Since then, he has used DALL-E 2 to help him generate imagery, such as an image of a Melbourne tram in a dust storm, that isn’t readily available from online sources.

He predicted that rather than replacing concept artists or putting Hollywood special effects wizards out of a job, AI image generators would simply become part of every filmmaker’s tool kit.

“It’s like working with a really willful concept artist,” he said.

“Photoshop can do things that you can’t do with your hands, in the same way a calculator can crunch numbers in a way that you can’t in your brain, but Photoshop never surprises you,” he continued. “Whereas DALL-E surprises you and comes back with things that are genuinely creative.”

‘What If We Could Show What the Dogs Playing Poker Looked Like?’

During a recent creative brainstorm, Jason Carmel, 49, an executive at New York advertising agency Wunderman Thompson, found himself wondering if AI could help.

“We had three and a half good ideas,” he said of his team. “And the fourth one was just missing a visual way of describing it.”

The image they wanted — a group of dogs playing poker, for an ad being pitched to a pet medicine company — would have taken an artist all day to sketch. Instead, they asked DALL-E 2 to generate it.

“We were like, what if we could show what the dogs playing poker looked like?” Carmel said.

The resulting image didn’t end up going into an ad, but Carmel predicts that generative AI will become part of every ad agency’s creative process. He doesn’t, however, think that using AI will meaningfully speed up the agencies’ work or replace their art departments. He said many of the images generated by AI weren’t good enough to be shown to clients and that users who weren’t experienced users of these apps would probably waste a lot of time trying to formulate the right prompts.
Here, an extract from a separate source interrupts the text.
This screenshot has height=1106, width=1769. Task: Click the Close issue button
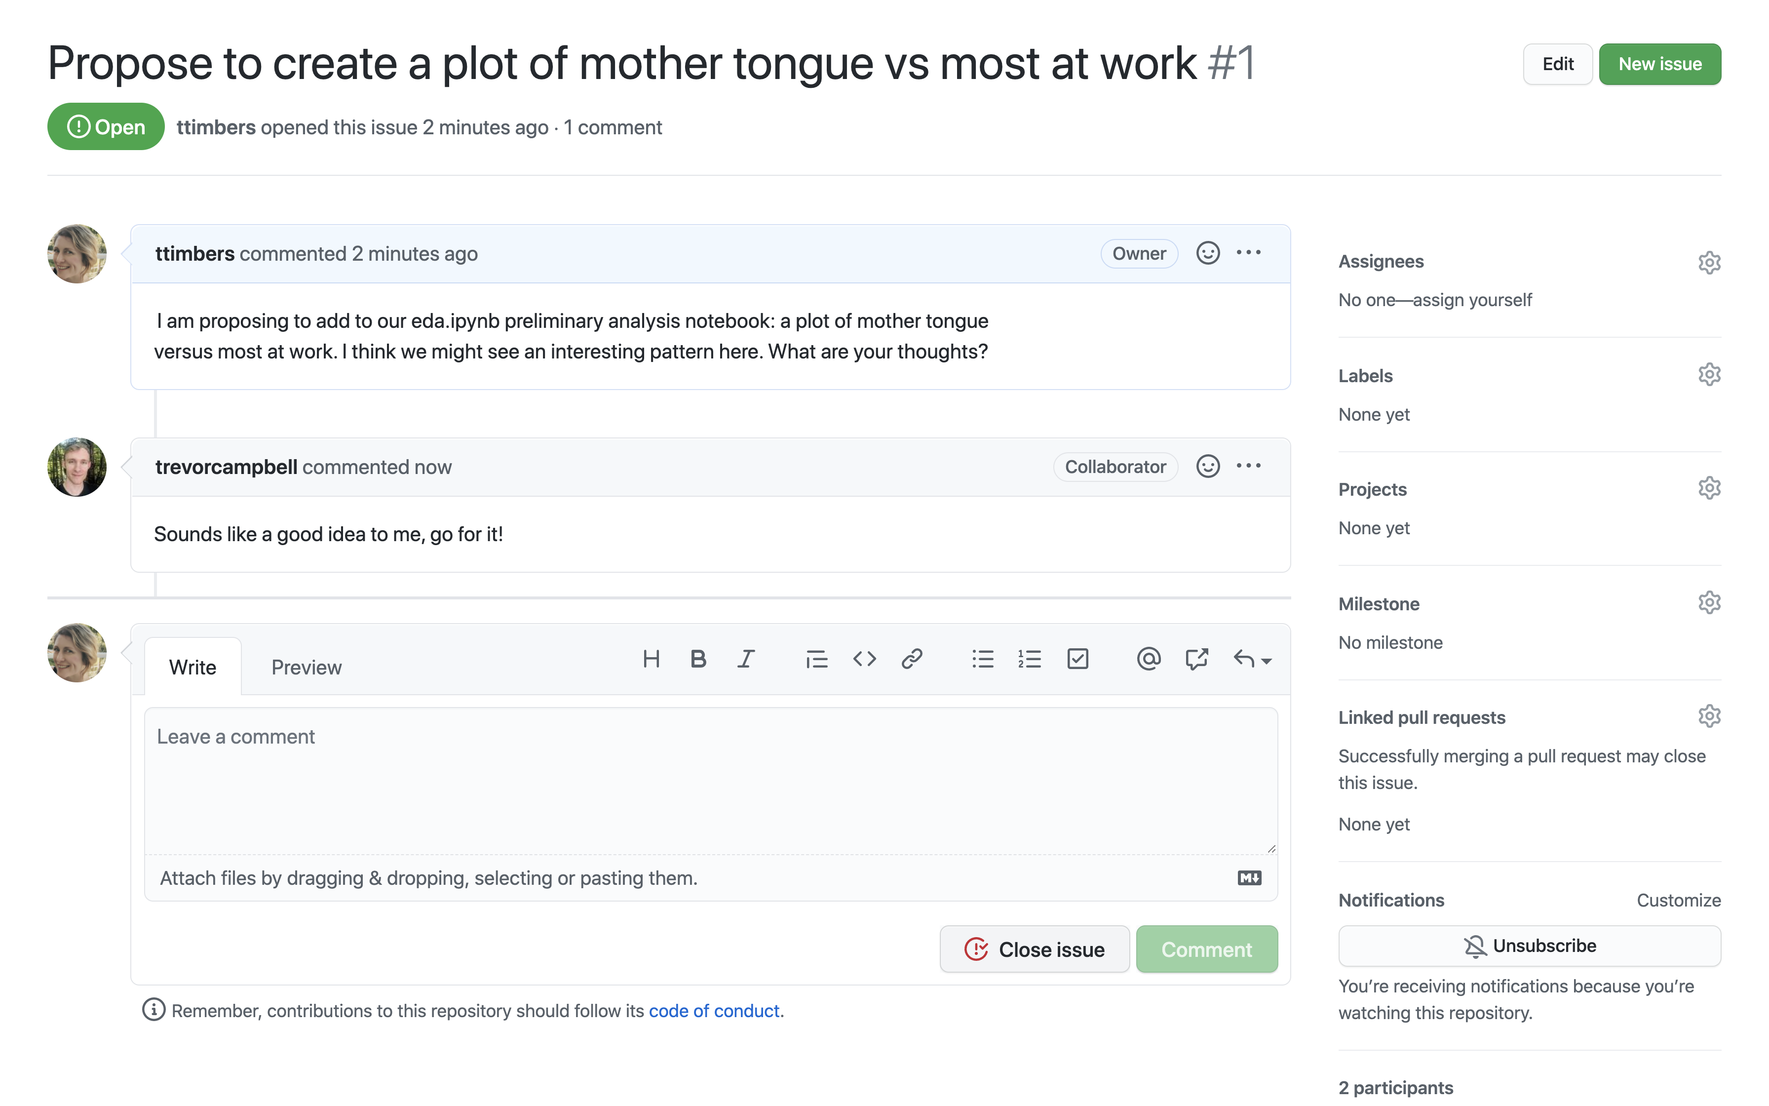click(1034, 949)
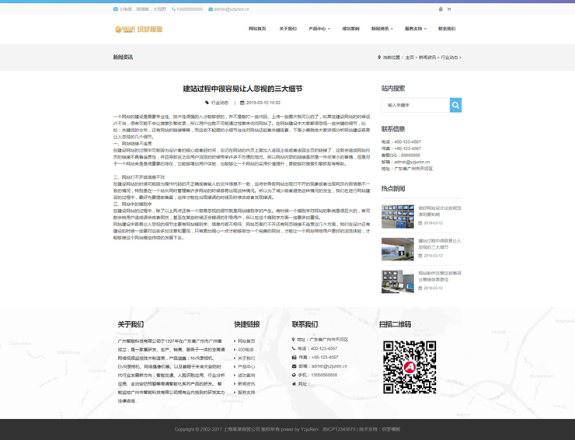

“When I see people write about how it’s going to destroy creativity, they talk about it as if it’s an efficiency play,” Carmel said. “And then I know that they maybe haven’t played around with it that much themselves, because it’s a time suck.”

‘This Is a Sketch Tool.’

Sarah Drummond, a service designer in London, started using AI-generated images a few months ago to replace the black-and-white sketches she did for her job. These were usually basic drawings that visually represented processes she was trying to design improvements for, like a group of customers lining up at a store’s cash register.

Instead of spending hours creating what she called “blob drawings” by hand, Drummond, 36, now types what she wants into DALL-E 2 or Midjourney.

“All of a sudden, I can take like 15 seconds and go, ‘Woman at till, standing at kiosk, black-and-white illustration,’ and get something back that’s really professional looking,” she said.

Drummond acknowledged that AI image generators had limitations. They aren’t good at more complex sketches, for example, or creating multiple images with the same character. And like the other creative professionals, she said she didn’t think AI designers would replace human illustrators outright.

“Would I use it for final output? No. I would hire someone to fully make what we wanted to realize,” she said. “But the throwaway work that you do when you’re any kind of designer, whether it’s visual, architectural, urban planner — you’re sketching, sketching, sketching. And so this is a sketch tool.”